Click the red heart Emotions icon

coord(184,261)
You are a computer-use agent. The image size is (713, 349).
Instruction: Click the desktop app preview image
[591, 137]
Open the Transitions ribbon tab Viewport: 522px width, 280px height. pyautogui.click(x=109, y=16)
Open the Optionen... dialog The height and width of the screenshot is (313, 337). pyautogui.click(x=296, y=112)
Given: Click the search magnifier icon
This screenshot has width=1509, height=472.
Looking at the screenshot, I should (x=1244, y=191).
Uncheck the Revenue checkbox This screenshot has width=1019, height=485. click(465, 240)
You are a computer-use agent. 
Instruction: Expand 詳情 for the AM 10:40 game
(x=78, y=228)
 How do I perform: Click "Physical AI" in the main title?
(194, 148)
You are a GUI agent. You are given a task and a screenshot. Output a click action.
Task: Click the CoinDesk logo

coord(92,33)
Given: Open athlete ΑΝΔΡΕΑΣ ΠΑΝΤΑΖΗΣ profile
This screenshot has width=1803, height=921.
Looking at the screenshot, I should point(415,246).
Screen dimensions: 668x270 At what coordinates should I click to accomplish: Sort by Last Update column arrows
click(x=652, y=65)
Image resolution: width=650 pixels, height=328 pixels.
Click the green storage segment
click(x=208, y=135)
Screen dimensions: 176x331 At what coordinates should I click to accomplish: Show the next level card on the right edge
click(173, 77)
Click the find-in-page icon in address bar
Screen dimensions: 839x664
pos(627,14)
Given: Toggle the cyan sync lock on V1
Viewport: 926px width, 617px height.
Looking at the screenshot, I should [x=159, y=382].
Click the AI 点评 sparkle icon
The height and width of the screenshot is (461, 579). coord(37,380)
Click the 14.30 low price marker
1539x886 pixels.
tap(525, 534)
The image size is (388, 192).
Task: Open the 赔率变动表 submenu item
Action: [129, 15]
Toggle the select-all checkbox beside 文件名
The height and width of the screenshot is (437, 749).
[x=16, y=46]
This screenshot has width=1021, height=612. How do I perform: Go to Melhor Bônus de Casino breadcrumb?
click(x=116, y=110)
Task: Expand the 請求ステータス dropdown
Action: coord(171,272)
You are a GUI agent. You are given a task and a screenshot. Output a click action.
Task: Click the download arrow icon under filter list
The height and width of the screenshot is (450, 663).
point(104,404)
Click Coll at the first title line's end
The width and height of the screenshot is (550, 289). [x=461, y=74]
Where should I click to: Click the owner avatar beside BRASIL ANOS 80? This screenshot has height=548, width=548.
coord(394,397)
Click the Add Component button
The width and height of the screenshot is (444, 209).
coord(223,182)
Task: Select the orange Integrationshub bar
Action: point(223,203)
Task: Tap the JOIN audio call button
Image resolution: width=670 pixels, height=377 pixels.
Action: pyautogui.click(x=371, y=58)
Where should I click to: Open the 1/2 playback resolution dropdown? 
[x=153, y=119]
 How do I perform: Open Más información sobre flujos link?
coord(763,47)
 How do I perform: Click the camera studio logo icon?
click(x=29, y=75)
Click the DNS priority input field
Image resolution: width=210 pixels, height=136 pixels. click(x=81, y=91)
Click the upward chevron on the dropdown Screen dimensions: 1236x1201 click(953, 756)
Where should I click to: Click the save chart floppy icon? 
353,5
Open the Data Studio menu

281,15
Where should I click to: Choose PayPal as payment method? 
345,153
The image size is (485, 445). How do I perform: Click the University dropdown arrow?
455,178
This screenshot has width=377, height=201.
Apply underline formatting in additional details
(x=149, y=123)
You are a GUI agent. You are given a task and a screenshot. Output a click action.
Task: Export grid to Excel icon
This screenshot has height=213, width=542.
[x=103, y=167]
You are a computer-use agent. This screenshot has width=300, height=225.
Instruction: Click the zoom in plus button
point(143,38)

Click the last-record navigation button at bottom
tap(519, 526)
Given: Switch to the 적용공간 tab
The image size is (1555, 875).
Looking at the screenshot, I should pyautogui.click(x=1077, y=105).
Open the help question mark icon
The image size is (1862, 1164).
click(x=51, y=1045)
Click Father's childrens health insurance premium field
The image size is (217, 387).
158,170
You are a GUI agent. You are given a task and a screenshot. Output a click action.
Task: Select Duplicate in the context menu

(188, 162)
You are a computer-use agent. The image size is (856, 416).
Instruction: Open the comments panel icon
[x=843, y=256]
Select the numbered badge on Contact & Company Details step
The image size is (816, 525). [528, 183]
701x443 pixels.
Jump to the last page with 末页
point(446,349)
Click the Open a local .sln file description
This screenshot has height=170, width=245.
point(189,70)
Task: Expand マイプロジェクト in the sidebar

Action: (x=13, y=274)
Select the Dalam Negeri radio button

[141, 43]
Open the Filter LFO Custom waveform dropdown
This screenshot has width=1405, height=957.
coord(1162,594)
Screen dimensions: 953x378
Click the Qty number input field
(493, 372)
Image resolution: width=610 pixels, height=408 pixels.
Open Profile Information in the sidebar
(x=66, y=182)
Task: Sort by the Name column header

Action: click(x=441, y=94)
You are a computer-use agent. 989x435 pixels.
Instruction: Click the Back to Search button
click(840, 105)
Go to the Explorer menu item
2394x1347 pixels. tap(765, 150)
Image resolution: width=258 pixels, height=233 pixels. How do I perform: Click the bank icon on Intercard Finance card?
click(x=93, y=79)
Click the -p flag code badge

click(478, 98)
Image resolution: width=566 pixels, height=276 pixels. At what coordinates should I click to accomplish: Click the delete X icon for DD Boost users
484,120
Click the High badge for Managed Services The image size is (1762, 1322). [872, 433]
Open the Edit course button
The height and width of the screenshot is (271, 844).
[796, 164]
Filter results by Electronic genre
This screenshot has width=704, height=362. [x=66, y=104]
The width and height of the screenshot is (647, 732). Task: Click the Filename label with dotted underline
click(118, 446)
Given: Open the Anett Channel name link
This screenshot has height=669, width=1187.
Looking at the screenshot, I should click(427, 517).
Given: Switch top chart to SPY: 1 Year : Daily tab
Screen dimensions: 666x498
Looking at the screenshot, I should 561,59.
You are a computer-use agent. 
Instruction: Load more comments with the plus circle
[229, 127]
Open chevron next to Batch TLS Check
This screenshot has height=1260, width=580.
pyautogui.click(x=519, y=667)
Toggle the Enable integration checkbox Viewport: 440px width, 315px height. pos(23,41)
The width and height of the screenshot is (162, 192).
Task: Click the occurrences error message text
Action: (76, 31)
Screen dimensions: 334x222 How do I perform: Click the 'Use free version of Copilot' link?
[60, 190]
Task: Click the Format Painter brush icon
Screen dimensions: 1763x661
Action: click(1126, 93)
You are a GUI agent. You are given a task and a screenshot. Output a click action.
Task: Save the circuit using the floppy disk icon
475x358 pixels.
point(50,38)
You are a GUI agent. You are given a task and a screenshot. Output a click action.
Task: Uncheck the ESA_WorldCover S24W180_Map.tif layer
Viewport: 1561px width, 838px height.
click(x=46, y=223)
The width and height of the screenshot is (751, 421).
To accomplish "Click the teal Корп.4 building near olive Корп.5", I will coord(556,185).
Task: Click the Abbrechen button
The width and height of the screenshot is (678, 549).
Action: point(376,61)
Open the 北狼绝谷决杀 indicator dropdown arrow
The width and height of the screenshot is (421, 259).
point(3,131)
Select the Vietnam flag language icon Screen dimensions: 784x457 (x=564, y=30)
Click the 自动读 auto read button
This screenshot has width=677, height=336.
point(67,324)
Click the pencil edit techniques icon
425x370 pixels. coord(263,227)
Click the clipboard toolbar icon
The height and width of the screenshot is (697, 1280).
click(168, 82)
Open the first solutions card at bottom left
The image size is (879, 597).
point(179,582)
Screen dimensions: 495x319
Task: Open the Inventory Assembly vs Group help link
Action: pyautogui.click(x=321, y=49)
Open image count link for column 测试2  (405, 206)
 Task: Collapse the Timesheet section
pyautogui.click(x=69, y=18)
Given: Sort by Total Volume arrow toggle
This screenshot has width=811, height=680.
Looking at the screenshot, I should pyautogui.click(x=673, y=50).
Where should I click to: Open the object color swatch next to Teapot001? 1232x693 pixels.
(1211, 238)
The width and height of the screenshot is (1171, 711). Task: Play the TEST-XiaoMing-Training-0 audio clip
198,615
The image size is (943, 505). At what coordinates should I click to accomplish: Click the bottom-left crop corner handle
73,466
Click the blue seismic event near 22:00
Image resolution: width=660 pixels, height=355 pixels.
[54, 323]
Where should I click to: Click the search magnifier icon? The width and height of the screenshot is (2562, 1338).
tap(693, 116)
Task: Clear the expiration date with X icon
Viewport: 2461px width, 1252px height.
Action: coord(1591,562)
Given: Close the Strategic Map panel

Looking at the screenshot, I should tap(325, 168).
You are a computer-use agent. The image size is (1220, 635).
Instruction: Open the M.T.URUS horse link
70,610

● Given task
Can you reproduce, word for word, the lines of the material above from the one containing "Image resolution: width=650" through the one containing "The height and width of the screenshot is (461, 579).", with both of those lines included?

● Full output
Image resolution: width=650 pixels, height=328 pixels.
Click the green storage segment
click(x=208, y=135)
Screen dimensions: 176x331 At what coordinates should I click to accomplish: Show the next level card on the right edge
click(173, 77)
Click the find-in-page icon in address bar
Screen dimensions: 839x664
pos(627,14)
Given: Toggle the cyan sync lock on V1
Viewport: 926px width, 617px height.
Looking at the screenshot, I should [x=159, y=382].
Click the AI 点评 sparkle icon
The height and width of the screenshot is (461, 579). coord(37,380)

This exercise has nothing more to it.